Outcome means for these participants were discontinuous from the remainder of the habituation function, indicating possible artifact related to the limitations of intermittent sampling (across treatment) for capturing the absence of behavioral events (Suen & Ary, 2014). Follow-up analyses support this, showing that having fewer coded exposures was associated with increased likelihood of having zero observed habituations. No other baseline characteristics, treatment variables, or outcome variables were related. Despite this, these participants could differ on some key variable that was not formally assessed. It is also possible that they represent a subset who achieved gains through a distinct exposure mechanism. However, the relationship between number of exposures and global improvement was significantly different for this group, with the direction suggesting that more exposures relate to attenuated global improvement. Although this slope estimate did not reach statistical significance, it suggests that improvements in this subgroup would not have occurred via exposure. More plausibly, results were influenced by other treatment ingredients or by sampling artifact and should thus be interpreted with caution. Nonetheless, we opted to retain these participants in analysis to facilitate discussion of methodological and/or theoretical underpinnings and so that future studies might examine whether similar subgroup findings emerge. Future studies should also be prospectively designed to examine fear change processes and to explore the optimal sampling window and frequency for capturing habituation.

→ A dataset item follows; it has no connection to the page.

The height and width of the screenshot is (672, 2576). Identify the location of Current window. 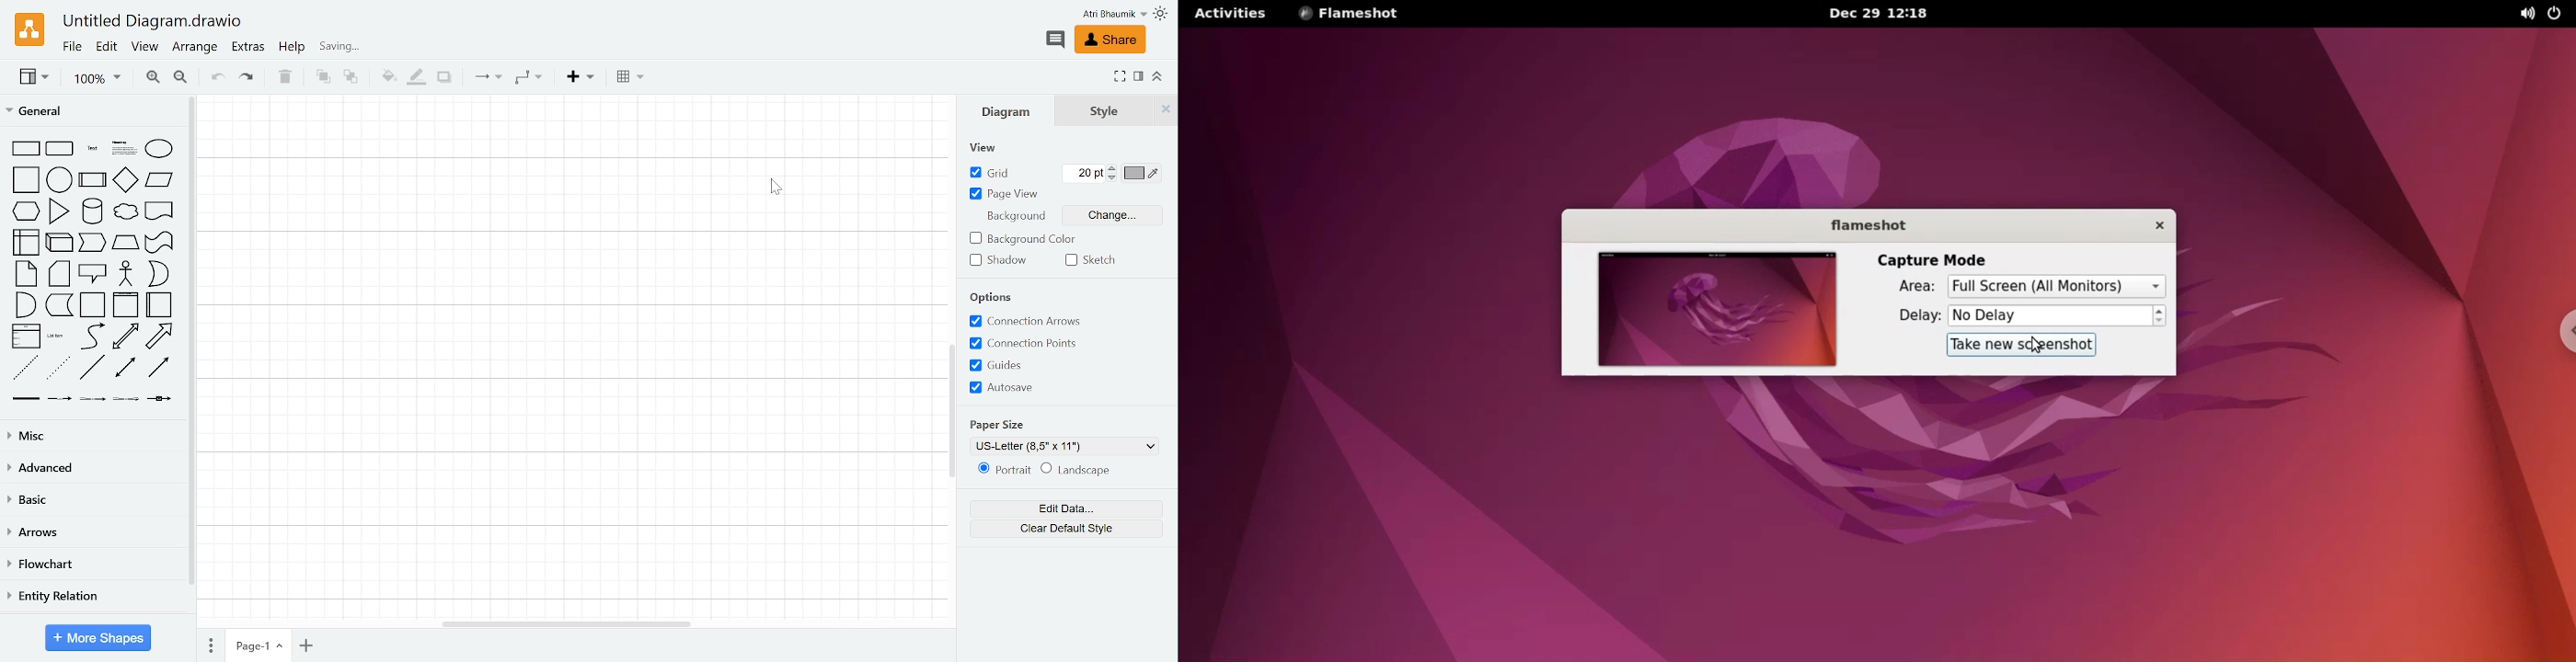
(156, 21).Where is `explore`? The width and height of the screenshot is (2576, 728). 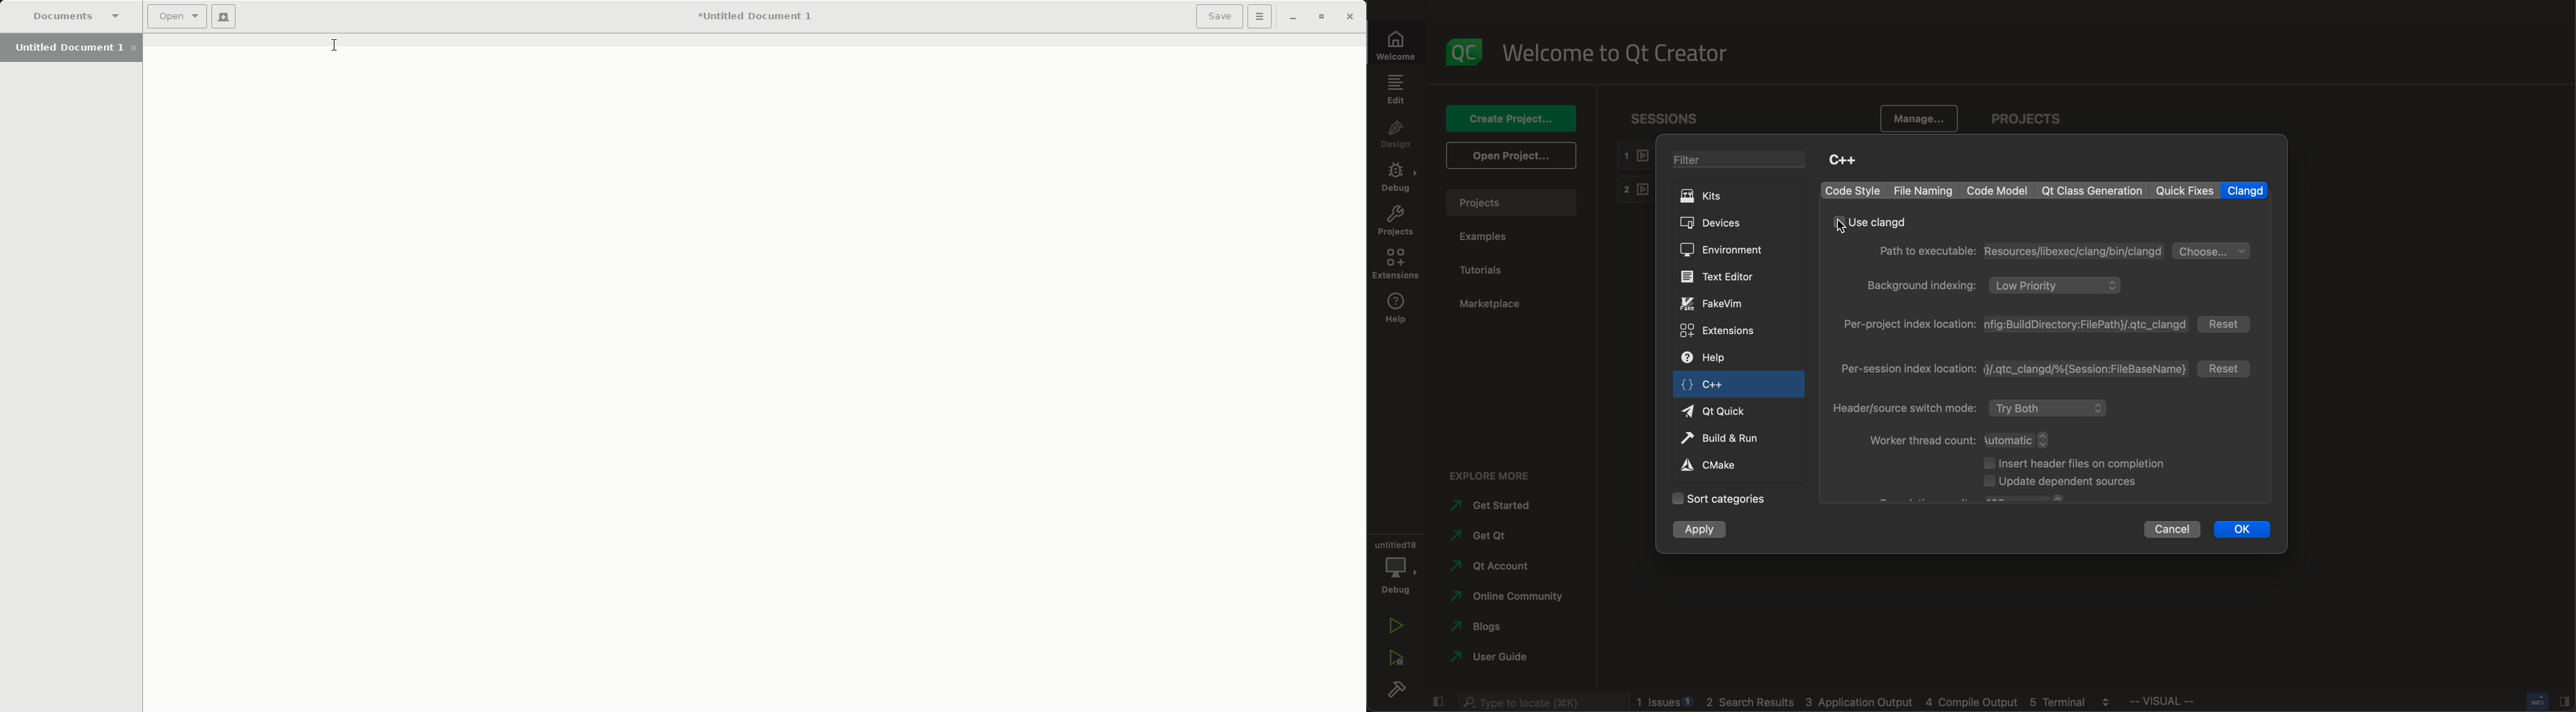 explore is located at coordinates (1497, 475).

Most importantly, this study was designed to identify specific fear changes that could serve as a proximal and practical marker of mechanism engagement (i.e. learning) during treatment. It was not designed to differentiate among internal learning processes, nor to compare fear change metrics for purposes of demonstrating the superiority of a particular mechanistic model. Although we retained the term habituation to be both parsimonious and consistent with existing mechanistic theory, there are multiple ways this observed change might be conceptualized. It could be viewed as fear reduction occurring through fear toleration (ILT and Acceptance and Commitment Therapy models), as a way to disconfirm beliefs (Cognitive model) or violate expectancy (ILT model) about the permanence of fear, or simply as ensuring that exposures do not end with escape. Ultimately, the operational definition seems most valuable—it is a form of fear reduction that appears to occur through an indirect and internal process.

Overall, present results suggest that observed habituation could signal mechanism engagement in both research and practice settings. However, we did not experimentally manipulate habituation and future studies will be needed to fully test 1) whether and how it can be manipulated, or its ‘levers’, and 2) whether it indeed changes outcomes once successfully manipulated. We also note that the rationale used to frame this paper is in line with our ultimate goal of improving exposure therapy training and practice, yet this study used a clinical trial sample and did not yet seek to understand relevant therapist behaviors or training approaches. Subsequent studies in this experimental therapeutics series hope to: 1) identify specific therapist behaviors that relate to habituation and clinical outcome, 2) use results to develop a practical therapist feedback tool, and 3) test whether adding this tool to gold-standard training can change therapist behaviors during exposures for OCD and anxiety in a practice setting.

Public Health Significance.

This study highlights fear change within exposures as an important process that relates to outcomes in exposure therapy for youth with OCD.